_GOAL_
Copy every line of the data below word for word, but leave the pictures out of your answer.

_AVAILABLE DATA_
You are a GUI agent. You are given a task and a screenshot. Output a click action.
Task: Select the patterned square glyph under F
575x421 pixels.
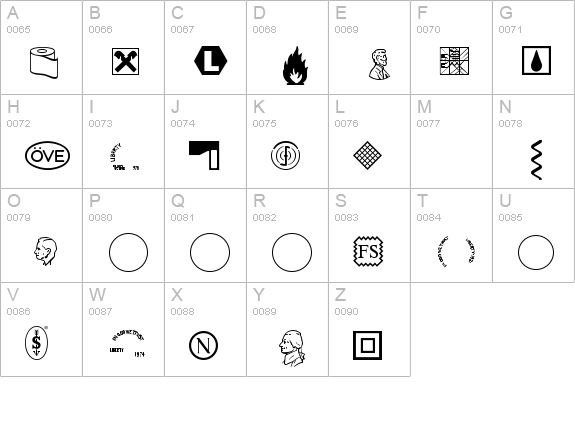[454, 61]
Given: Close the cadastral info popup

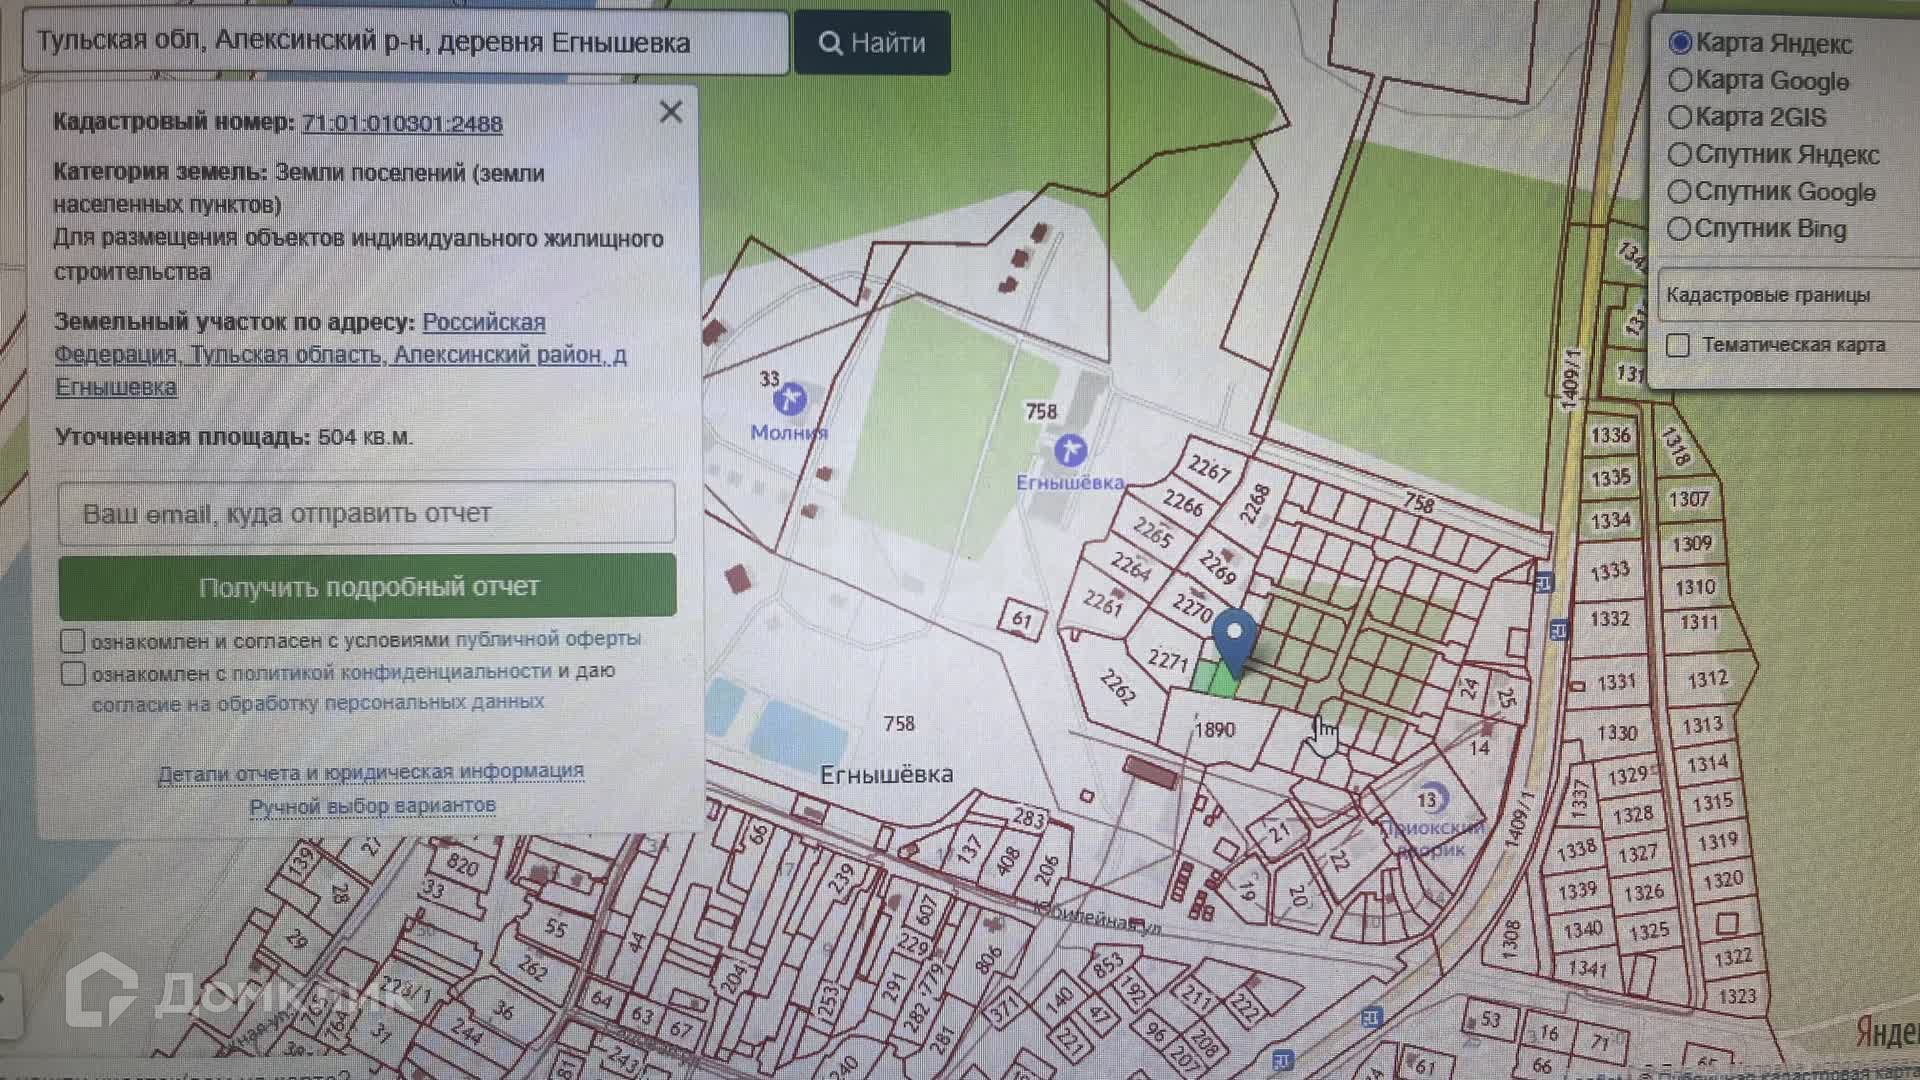Looking at the screenshot, I should 671,112.
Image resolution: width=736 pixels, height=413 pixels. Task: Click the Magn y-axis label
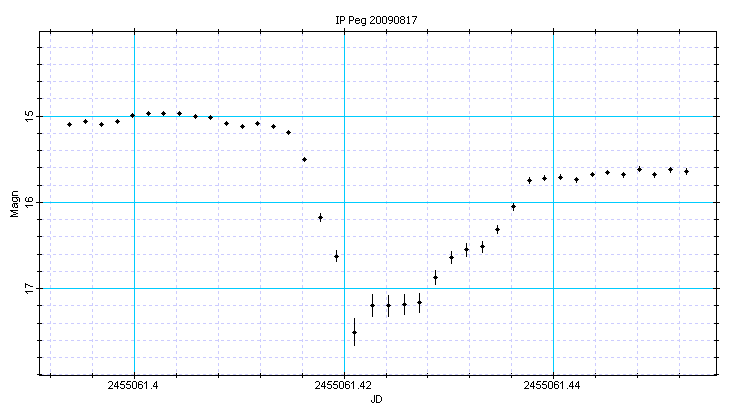point(15,203)
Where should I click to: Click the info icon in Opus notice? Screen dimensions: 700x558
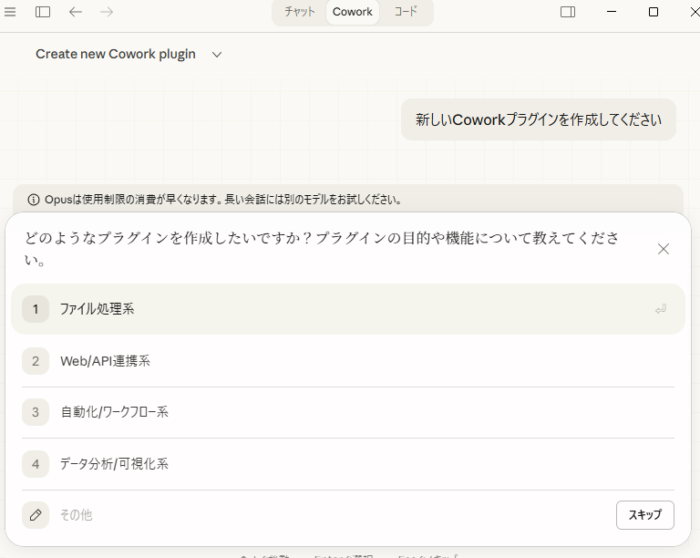(x=34, y=199)
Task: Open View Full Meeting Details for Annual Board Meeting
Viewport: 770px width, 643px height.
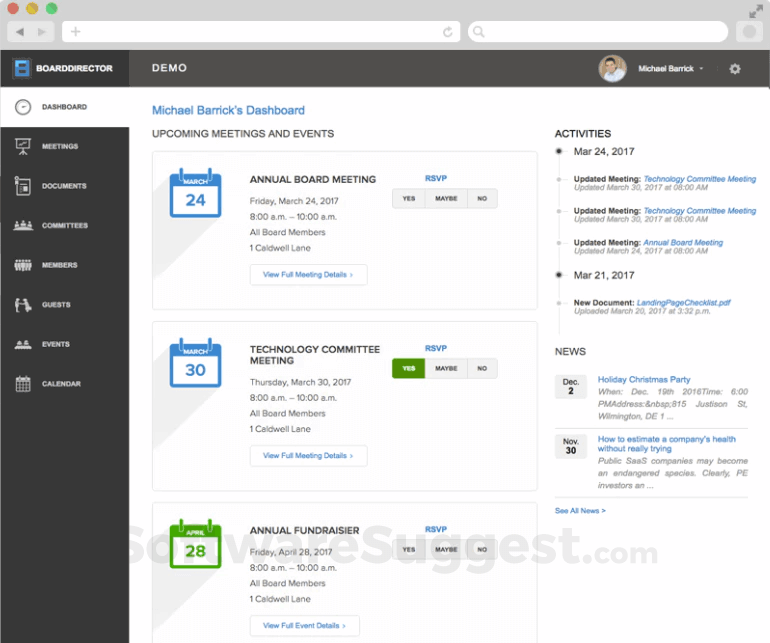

_COMPLETED TASK_
You are a GUI agent. You are given a task and a screenshot. Output a click action.
Task: Select the patterned square glyph under F
575x421 pixels.
[454, 61]
Given: Close the cadastral info popup

Looking at the screenshot, I should 671,112.
Image resolution: width=736 pixels, height=413 pixels. Task: Click the Magn y-axis label
point(15,203)
Where should I click to: Click the info icon in Opus notice? Screen dimensions: 700x558
(x=34, y=199)
Task: Open View Full Meeting Details for Annual Board Meeting
Viewport: 770px width, 643px height.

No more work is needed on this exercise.